BEGIN Dataset content

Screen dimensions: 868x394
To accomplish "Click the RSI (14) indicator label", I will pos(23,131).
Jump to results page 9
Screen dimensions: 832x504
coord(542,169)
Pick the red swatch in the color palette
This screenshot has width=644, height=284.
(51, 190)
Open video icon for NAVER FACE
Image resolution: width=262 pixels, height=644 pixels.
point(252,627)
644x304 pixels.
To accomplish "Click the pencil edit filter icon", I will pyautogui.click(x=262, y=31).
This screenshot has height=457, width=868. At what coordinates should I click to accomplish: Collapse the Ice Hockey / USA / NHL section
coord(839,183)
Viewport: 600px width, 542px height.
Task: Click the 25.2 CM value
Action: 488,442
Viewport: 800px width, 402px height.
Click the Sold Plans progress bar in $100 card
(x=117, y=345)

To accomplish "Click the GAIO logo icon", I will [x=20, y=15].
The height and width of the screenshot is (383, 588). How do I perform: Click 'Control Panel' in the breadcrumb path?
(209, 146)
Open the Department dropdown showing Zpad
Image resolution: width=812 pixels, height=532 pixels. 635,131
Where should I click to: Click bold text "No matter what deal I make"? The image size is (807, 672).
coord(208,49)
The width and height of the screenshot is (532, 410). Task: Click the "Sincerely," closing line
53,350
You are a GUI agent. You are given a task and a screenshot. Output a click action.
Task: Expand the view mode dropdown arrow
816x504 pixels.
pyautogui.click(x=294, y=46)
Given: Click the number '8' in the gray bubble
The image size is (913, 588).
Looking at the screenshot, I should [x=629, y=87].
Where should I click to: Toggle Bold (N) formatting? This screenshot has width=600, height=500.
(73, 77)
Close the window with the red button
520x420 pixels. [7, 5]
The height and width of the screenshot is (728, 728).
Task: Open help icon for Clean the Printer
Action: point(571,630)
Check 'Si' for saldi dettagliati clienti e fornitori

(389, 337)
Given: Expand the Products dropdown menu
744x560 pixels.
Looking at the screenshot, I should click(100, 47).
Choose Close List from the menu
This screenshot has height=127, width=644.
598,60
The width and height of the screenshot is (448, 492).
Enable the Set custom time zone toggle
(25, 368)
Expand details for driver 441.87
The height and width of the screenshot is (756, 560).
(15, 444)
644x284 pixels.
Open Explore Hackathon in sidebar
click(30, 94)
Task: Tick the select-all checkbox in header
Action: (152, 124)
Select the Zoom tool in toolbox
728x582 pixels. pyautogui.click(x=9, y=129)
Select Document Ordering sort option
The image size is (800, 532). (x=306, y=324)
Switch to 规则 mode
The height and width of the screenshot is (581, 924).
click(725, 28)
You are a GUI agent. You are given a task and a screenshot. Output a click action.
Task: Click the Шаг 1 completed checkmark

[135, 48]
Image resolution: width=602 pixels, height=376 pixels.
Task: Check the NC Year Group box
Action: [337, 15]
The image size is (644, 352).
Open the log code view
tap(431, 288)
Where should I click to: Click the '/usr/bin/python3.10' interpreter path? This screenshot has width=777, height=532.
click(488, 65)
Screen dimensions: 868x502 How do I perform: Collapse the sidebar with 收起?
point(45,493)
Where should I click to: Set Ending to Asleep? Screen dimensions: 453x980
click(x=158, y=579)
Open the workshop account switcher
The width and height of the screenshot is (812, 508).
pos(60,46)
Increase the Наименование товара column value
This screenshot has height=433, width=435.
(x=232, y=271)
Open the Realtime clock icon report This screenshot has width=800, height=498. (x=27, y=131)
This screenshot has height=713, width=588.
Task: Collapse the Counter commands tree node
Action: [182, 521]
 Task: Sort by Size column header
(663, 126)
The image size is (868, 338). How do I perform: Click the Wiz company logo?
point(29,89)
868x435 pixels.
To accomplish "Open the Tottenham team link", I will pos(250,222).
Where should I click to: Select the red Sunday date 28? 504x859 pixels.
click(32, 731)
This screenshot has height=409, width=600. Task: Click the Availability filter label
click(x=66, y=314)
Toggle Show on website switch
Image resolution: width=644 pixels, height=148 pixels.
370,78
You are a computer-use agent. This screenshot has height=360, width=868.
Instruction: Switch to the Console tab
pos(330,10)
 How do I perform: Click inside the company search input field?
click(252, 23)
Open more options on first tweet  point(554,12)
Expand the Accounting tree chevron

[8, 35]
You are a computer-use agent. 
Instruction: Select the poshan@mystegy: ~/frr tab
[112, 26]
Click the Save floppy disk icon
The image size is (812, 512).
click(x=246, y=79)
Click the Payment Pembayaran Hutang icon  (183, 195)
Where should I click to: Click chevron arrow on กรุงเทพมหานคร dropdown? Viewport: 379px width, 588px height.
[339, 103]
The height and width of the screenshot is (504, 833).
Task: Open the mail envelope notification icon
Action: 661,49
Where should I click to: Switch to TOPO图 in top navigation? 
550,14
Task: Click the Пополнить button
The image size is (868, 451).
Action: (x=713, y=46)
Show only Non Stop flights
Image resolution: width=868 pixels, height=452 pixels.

END Dataset content

> _Your task_: Every entry above needs to be written out again exactly.

> _Response_:
Screen dimensions: 868x394
To accomplish "Click the RSI (14) indicator label", I will pos(23,131).
Jump to results page 9
Screen dimensions: 832x504
coord(542,169)
Pick the red swatch in the color palette
This screenshot has width=644, height=284.
(51, 190)
Open video icon for NAVER FACE
Image resolution: width=262 pixels, height=644 pixels.
point(252,627)
644x304 pixels.
To accomplish "Click the pencil edit filter icon", I will pyautogui.click(x=262, y=31).
This screenshot has height=457, width=868. At what coordinates should I click to accomplish: Collapse the Ice Hockey / USA / NHL section
coord(839,183)
Viewport: 600px width, 542px height.
Task: Click the 25.2 CM value
Action: 488,442
Viewport: 800px width, 402px height.
Click the Sold Plans progress bar in $100 card
(x=117, y=345)

To accomplish "Click the GAIO logo icon", I will [x=20, y=15].
The height and width of the screenshot is (383, 588). How do I perform: Click 'Control Panel' in the breadcrumb path?
(209, 146)
Open the Department dropdown showing Zpad
Image resolution: width=812 pixels, height=532 pixels. 635,131
Where should I click to: Click bold text "No matter what deal I make"? The image size is (807, 672).
coord(208,49)
The width and height of the screenshot is (532, 410). Task: Click the "Sincerely," closing line
53,350
You are a GUI agent. You are given a task and a screenshot. Output a click action.
Task: Expand the view mode dropdown arrow
816x504 pixels.
pyautogui.click(x=294, y=46)
Given: Click the number '8' in the gray bubble
The image size is (913, 588).
Looking at the screenshot, I should [x=629, y=87].
Where should I click to: Toggle Bold (N) formatting? This screenshot has width=600, height=500.
(73, 77)
Close the window with the red button
520x420 pixels. [7, 5]
The height and width of the screenshot is (728, 728).
Task: Open help icon for Clean the Printer
Action: point(571,630)
Check 'Si' for saldi dettagliati clienti e fornitori

(389, 337)
Given: Expand the Products dropdown menu
744x560 pixels.
Looking at the screenshot, I should click(100, 47).
Choose Close List from the menu
This screenshot has height=127, width=644.
598,60
The width and height of the screenshot is (448, 492).
Enable the Set custom time zone toggle
(25, 368)
Expand details for driver 441.87
The height and width of the screenshot is (756, 560).
(15, 444)
644x284 pixels.
Open Explore Hackathon in sidebar
click(30, 94)
Task: Tick the select-all checkbox in header
Action: (152, 124)
Select the Zoom tool in toolbox
728x582 pixels. pyautogui.click(x=9, y=129)
Select Document Ordering sort option
The image size is (800, 532). (x=306, y=324)
Switch to 规则 mode
The height and width of the screenshot is (581, 924).
click(725, 28)
You are a GUI agent. You are given a task and a screenshot. Output a click action.
Task: Click the Шаг 1 completed checkmark

[135, 48]
Image resolution: width=602 pixels, height=376 pixels.
Task: Check the NC Year Group box
Action: [337, 15]
The image size is (644, 352).
Open the log code view
tap(431, 288)
Where should I click to: Click the '/usr/bin/python3.10' interpreter path? This screenshot has width=777, height=532.
click(488, 65)
Screen dimensions: 868x502 How do I perform: Collapse the sidebar with 收起?
point(45,493)
Where should I click to: Set Ending to Asleep? Screen dimensions: 453x980
click(x=158, y=579)
Open the workshop account switcher
The width and height of the screenshot is (812, 508).
pos(60,46)
Increase the Наименование товара column value
This screenshot has height=433, width=435.
(x=232, y=271)
Open the Realtime clock icon report This screenshot has width=800, height=498. (x=27, y=131)
This screenshot has height=713, width=588.
Task: Collapse the Counter commands tree node
Action: [182, 521]
 Task: Sort by Size column header
(663, 126)
The image size is (868, 338). How do I perform: Click the Wiz company logo?
point(29,89)
868x435 pixels.
To accomplish "Open the Tottenham team link", I will pos(250,222).
Where should I click to: Select the red Sunday date 28? 504x859 pixels.
click(32, 731)
This screenshot has height=409, width=600. Task: Click the Availability filter label
click(x=66, y=314)
Toggle Show on website switch
Image resolution: width=644 pixels, height=148 pixels.
370,78
You are a computer-use agent. This screenshot has height=360, width=868.
Instruction: Switch to the Console tab
pos(330,10)
 How do I perform: Click inside the company search input field?
click(252, 23)
Open more options on first tweet  point(554,12)
Expand the Accounting tree chevron

[8, 35]
You are a computer-use agent. 
Instruction: Select the poshan@mystegy: ~/frr tab
[112, 26]
Click the Save floppy disk icon
The image size is (812, 512).
click(x=246, y=79)
Click the Payment Pembayaran Hutang icon  (183, 195)
Where should I click to: Click chevron arrow on กรุงเทพมหานคร dropdown? Viewport: 379px width, 588px height.
[339, 103]
The height and width of the screenshot is (504, 833).
Task: Open the mail envelope notification icon
Action: 661,49
Where should I click to: Switch to TOPO图 in top navigation? 
550,14
Task: Click the Пополнить button
The image size is (868, 451).
Action: (x=713, y=46)
Show only Non Stop flights
Image resolution: width=868 pixels, height=452 pixels.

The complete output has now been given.